### WHAT THE TASK REQUIRES
Copy the data from the line containing "The image size is (1024, 640)." through the end of the data, both ends inclusive, replacing "overview" with "summary" and changing nothing else. Leave the pictures out.

### EXTRACTED DATA
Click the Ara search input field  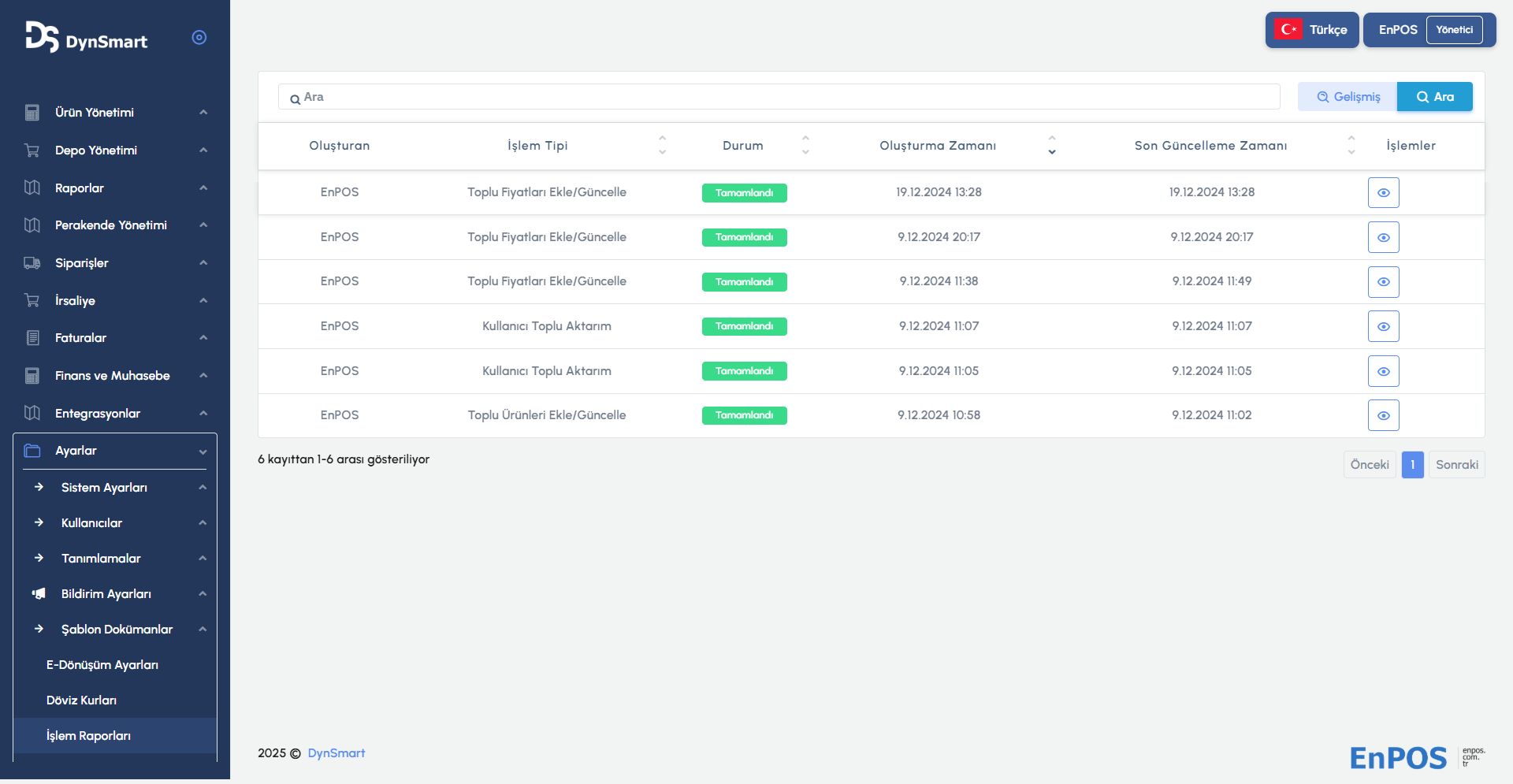(780, 97)
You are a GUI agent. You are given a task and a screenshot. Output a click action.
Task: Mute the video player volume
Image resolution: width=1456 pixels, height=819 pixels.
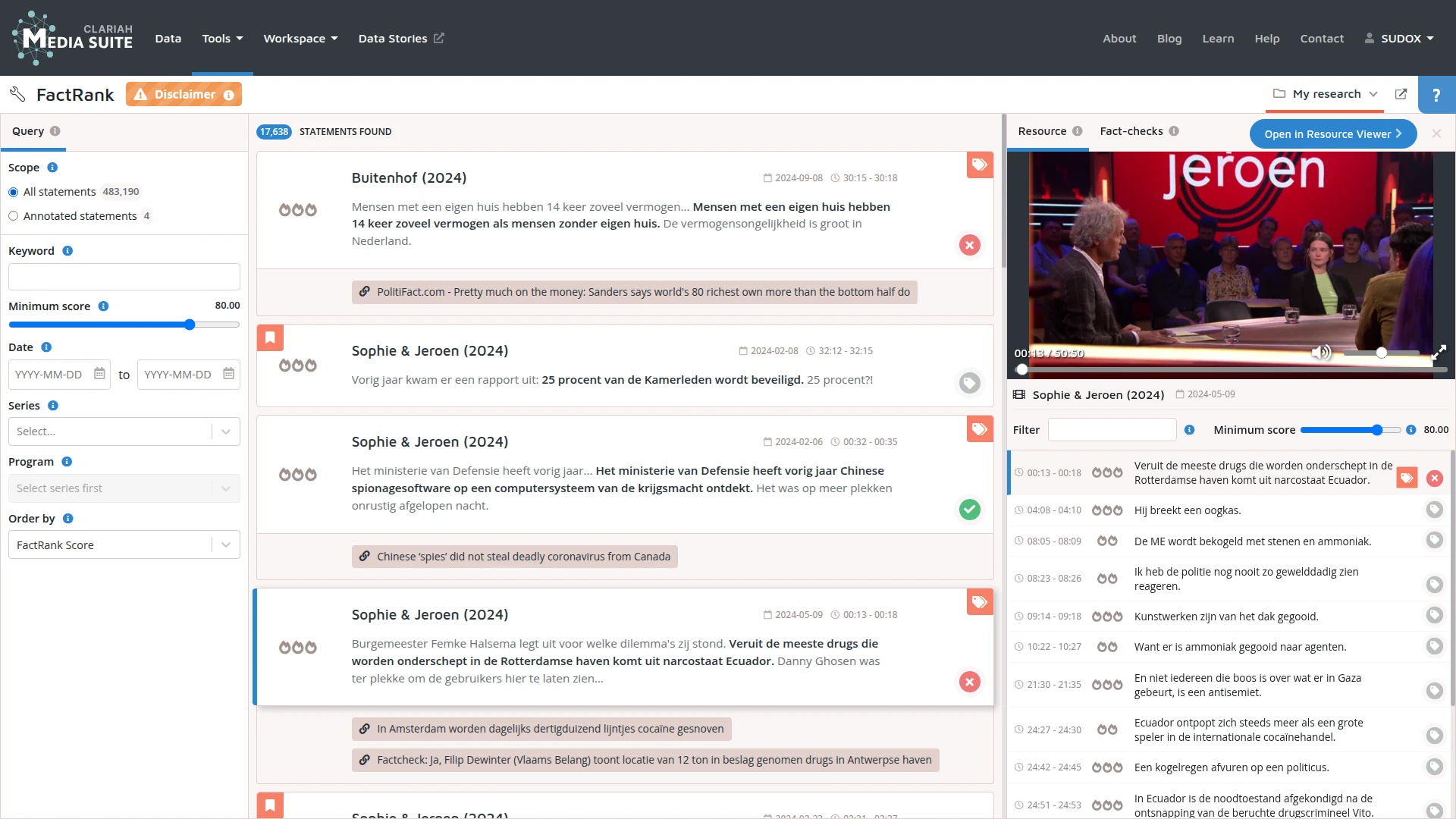tap(1320, 353)
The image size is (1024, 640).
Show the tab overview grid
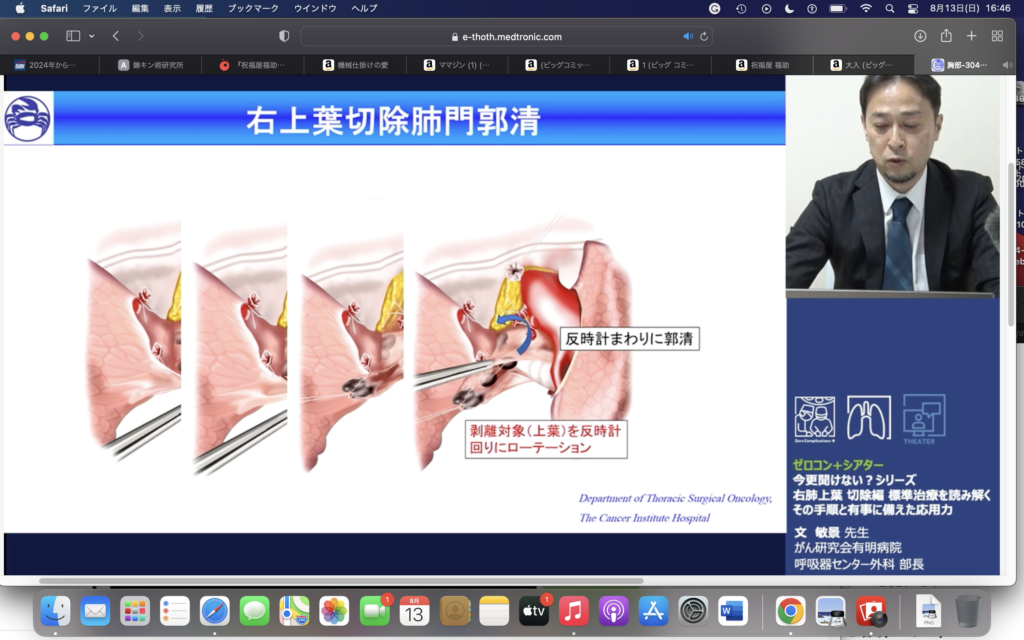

### SOLUTION FOR THIS PROBLEM
The image size is (1024, 640).
Show the tab summary grid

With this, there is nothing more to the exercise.